[Begin RAW RECORDS]
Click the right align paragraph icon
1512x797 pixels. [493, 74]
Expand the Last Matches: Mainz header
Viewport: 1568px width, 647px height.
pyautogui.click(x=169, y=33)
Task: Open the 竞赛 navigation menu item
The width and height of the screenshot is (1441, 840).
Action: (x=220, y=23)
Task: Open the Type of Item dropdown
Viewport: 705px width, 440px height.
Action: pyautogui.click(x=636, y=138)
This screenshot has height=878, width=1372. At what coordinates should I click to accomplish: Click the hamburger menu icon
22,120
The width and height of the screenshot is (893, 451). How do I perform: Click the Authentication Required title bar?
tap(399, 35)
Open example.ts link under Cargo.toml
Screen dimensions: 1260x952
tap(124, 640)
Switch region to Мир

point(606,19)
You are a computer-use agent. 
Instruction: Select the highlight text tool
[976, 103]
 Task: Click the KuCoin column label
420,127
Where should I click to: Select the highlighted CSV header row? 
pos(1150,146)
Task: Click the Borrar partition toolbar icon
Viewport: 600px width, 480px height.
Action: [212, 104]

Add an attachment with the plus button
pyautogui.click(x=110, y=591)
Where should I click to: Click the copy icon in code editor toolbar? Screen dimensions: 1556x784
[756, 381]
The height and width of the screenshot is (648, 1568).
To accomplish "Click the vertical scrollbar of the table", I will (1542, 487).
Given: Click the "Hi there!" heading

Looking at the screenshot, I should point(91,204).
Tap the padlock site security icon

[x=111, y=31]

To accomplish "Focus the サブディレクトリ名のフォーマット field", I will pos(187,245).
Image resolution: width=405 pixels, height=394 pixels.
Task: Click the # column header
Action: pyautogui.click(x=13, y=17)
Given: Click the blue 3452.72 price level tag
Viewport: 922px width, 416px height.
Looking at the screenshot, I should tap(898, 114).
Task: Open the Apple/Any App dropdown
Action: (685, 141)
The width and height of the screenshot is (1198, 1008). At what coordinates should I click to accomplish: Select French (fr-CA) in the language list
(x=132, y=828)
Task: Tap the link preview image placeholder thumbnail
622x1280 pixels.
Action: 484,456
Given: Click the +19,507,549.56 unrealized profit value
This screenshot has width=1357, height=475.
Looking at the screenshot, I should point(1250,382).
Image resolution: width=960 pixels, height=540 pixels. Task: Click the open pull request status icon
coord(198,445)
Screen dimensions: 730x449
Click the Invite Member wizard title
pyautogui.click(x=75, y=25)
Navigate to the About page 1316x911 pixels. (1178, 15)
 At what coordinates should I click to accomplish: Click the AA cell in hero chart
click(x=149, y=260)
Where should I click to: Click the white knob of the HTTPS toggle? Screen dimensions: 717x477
[End RAW RECORDS]
Copy out the data above line for line, with no changes.

Click the right align paragraph icon
1512x797 pixels. [493, 74]
Expand the Last Matches: Mainz header
Viewport: 1568px width, 647px height.
pyautogui.click(x=169, y=33)
Task: Open the 竞赛 navigation menu item
The width and height of the screenshot is (1441, 840).
Action: (x=220, y=23)
Task: Open the Type of Item dropdown
Viewport: 705px width, 440px height.
Action: pyautogui.click(x=636, y=138)
This screenshot has height=878, width=1372. At what coordinates should I click to accomplish: Click the hamburger menu icon
22,120
The width and height of the screenshot is (893, 451). How do I perform: Click the Authentication Required title bar?
tap(399, 35)
Open example.ts link under Cargo.toml
Screen dimensions: 1260x952
tap(124, 640)
Switch region to Мир

point(606,19)
You are a computer-use agent. 
Instruction: Select the highlight text tool
[976, 103]
 Task: Click the KuCoin column label
420,127
Where should I click to: Select the highlighted CSV header row? 
pos(1150,146)
Task: Click the Borrar partition toolbar icon
Viewport: 600px width, 480px height.
Action: [212, 104]

Add an attachment with the plus button
pyautogui.click(x=110, y=591)
Where should I click to: Click the copy icon in code editor toolbar? Screen dimensions: 1556x784
[756, 381]
The height and width of the screenshot is (648, 1568).
To accomplish "Click the vertical scrollbar of the table", I will (1542, 487).
Given: Click the "Hi there!" heading

Looking at the screenshot, I should point(91,204).
Tap the padlock site security icon

[x=111, y=31]

To accomplish "Focus the サブディレクトリ名のフォーマット field", I will pos(187,245).
Image resolution: width=405 pixels, height=394 pixels.
Task: Click the # column header
Action: pyautogui.click(x=13, y=17)
Given: Click the blue 3452.72 price level tag
Viewport: 922px width, 416px height.
Looking at the screenshot, I should tap(898, 114).
Task: Open the Apple/Any App dropdown
Action: (685, 141)
The width and height of the screenshot is (1198, 1008). At what coordinates should I click to accomplish: Select French (fr-CA) in the language list
(x=132, y=828)
Task: Tap the link preview image placeholder thumbnail
622x1280 pixels.
Action: 484,456
Given: Click the +19,507,549.56 unrealized profit value
This screenshot has width=1357, height=475.
Looking at the screenshot, I should point(1250,382).
Image resolution: width=960 pixels, height=540 pixels. Task: Click the open pull request status icon
coord(198,445)
Screen dimensions: 730x449
Click the Invite Member wizard title
pyautogui.click(x=75, y=25)
Navigate to the About page 1316x911 pixels. (1178, 15)
 At what coordinates should I click to accomplish: Click the AA cell in hero chart
click(x=149, y=260)
Where should I click to: Click the white knob of the HTTPS toggle? Screen dimensions: 717x477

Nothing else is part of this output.